Текст документа:
****************************************
Соловьев Э.Ю. Прошлое толкует нас: (Очерки по истории философии и культуры) - файл n1.docx

Соловьев Э.Ю. Прошлое толкует нас: (Очерки по истории философии и культуры)
Скачать все файлы (747.8 kb.)

Доступные файлы (1):
n1.docx748kb.01.04.2014 06:30скачать

n1.docx

1   2   3   4   5   6   7   8   9   ...   25
Время и дело Мартина Лютера

Если бы историю человечества удалось уместить в небольшую книжку (ну, скажем, размера обычного школьного учебника), то и в этом случае в ней непременно нашлось бы место для Мартина Лютера, религиозного реформатора и выдающегося общественного деятеля Германии, одного из создателей немецкого литературного языка, инициатора общеевропейского протестантского движения.[1]

10 ноября 1983 года исполнилось 500 лет со дня его рождения, и дата эта была торжественно отмечена во многих странах мира.

Историческое значение Лютера никогда не ставилось под сомнение. И все-таки однозначно определить, в чем именно состояла его заслуга перед историей, — задача совсем не простая. Охарактеризовать Лютера просто как борца против засилья римско-католической церкви и основателя нового христианского вероисповедания (лютеранства) — значит сказать о нем слишком мало. Зачислить его в ряды раннебуржуазных гуманистов и борцов против феодальной эксплуатации — значит впасть в юбилейное преувеличение.
****************************************
Строки данных:
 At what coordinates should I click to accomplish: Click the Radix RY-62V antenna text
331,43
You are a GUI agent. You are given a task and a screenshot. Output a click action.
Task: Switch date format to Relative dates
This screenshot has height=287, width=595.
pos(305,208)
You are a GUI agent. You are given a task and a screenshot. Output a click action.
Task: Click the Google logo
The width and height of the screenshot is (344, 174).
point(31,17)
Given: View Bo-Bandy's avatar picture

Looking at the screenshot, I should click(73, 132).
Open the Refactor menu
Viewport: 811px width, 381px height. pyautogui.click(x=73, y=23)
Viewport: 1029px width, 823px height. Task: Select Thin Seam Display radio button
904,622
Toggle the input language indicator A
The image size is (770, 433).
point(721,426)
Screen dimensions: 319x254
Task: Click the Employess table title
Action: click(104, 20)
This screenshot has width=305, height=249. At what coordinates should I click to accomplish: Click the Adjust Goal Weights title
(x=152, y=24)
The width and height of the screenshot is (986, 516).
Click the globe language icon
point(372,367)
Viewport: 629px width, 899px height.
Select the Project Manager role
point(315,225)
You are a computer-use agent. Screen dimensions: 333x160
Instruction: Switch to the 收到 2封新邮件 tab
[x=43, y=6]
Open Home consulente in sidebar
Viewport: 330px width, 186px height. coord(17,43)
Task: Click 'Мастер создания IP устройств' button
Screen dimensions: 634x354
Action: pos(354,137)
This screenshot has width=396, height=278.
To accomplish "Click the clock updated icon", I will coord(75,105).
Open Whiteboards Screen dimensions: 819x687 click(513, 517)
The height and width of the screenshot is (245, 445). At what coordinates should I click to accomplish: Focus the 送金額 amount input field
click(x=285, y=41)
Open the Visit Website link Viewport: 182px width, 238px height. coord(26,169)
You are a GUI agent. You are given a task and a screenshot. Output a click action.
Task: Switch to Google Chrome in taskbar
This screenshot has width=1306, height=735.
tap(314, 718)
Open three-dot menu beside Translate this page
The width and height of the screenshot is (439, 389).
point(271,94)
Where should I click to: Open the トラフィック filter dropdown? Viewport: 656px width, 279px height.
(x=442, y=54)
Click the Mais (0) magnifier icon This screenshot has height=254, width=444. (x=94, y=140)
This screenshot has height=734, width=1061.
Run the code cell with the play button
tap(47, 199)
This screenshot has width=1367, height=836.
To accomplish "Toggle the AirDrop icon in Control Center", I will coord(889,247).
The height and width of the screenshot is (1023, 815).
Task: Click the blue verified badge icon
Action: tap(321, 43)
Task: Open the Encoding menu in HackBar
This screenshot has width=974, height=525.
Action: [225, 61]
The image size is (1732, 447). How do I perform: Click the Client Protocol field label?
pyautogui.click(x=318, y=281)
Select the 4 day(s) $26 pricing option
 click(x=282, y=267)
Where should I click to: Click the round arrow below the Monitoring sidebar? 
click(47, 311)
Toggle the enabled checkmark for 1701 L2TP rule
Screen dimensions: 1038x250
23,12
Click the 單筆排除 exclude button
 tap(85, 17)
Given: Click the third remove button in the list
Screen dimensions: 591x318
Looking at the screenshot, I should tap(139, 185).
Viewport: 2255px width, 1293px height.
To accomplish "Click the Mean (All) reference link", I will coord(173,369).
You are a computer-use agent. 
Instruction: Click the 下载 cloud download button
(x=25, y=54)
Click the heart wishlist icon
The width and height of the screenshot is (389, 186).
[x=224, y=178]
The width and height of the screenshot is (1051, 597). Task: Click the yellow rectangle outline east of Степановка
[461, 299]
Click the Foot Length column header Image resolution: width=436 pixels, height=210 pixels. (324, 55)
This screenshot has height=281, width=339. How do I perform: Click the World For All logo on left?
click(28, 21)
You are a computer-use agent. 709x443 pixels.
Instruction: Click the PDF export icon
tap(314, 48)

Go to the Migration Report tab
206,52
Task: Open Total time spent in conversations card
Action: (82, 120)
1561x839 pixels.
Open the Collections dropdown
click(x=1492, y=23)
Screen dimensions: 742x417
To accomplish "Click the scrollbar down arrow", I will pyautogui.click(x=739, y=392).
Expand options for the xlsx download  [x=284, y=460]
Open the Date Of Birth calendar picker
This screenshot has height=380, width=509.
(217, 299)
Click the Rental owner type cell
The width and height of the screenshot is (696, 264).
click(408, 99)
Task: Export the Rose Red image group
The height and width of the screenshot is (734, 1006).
****************************************
Задания и упражнения:
#1 Воспроизведите дословно фрагмент очерка о Мартине Лютере между словами "Историческое значение Лютера" и "в юбилейное преувеличение." включительно.
#2 Перепишите строки данных от строки, содержащей "Click the heart wishlist icon", до последней из приведенных строк включительно, заменив "Collections" на "Categories" и оставив все остальное без изменений.

Ответы к заданиям:
#1
Историческое значение Лютера никогда не ставилось под сомнение. И все-таки однозначно определить, в чем именно состояла его заслуга перед историей, — задача совсем не простая. Охарактеризовать Лютера просто как борца против засилья римско-католической церкви и основателя нового христианского вероисповедания (лютеранства) — значит сказать о нем слишком мало. Зачислить его в ряды раннебуржуазных гуманистов и борцов против феодальной эксплуатации — значит впасть в юбилейное преувеличение.

#2
Click the heart wishlist icon
The width and height of the screenshot is (389, 186).
[x=224, y=178]
The width and height of the screenshot is (1051, 597). Task: Click the yellow rectangle outline east of Степановка
[461, 299]
Click the Foot Length column header Image resolution: width=436 pixels, height=210 pixels. (324, 55)
This screenshot has height=281, width=339. How do I perform: Click the World For All logo on left?
click(28, 21)
You are a computer-use agent. 709x443 pixels.
Instruction: Click the PDF export icon
tap(314, 48)

Go to the Migration Report tab
206,52
Task: Open Total time spent in conversations card
Action: (82, 120)
1561x839 pixels.
Open the Categories dropdown
click(x=1492, y=23)
Screen dimensions: 742x417
To accomplish "Click the scrollbar down arrow", I will pyautogui.click(x=739, y=392).
Expand options for the xlsx download  [x=284, y=460]
Open the Date Of Birth calendar picker
This screenshot has height=380, width=509.
(217, 299)
Click the Rental owner type cell
The width and height of the screenshot is (696, 264).
click(408, 99)
Task: Export the Rose Red image group
The height and width of the screenshot is (734, 1006).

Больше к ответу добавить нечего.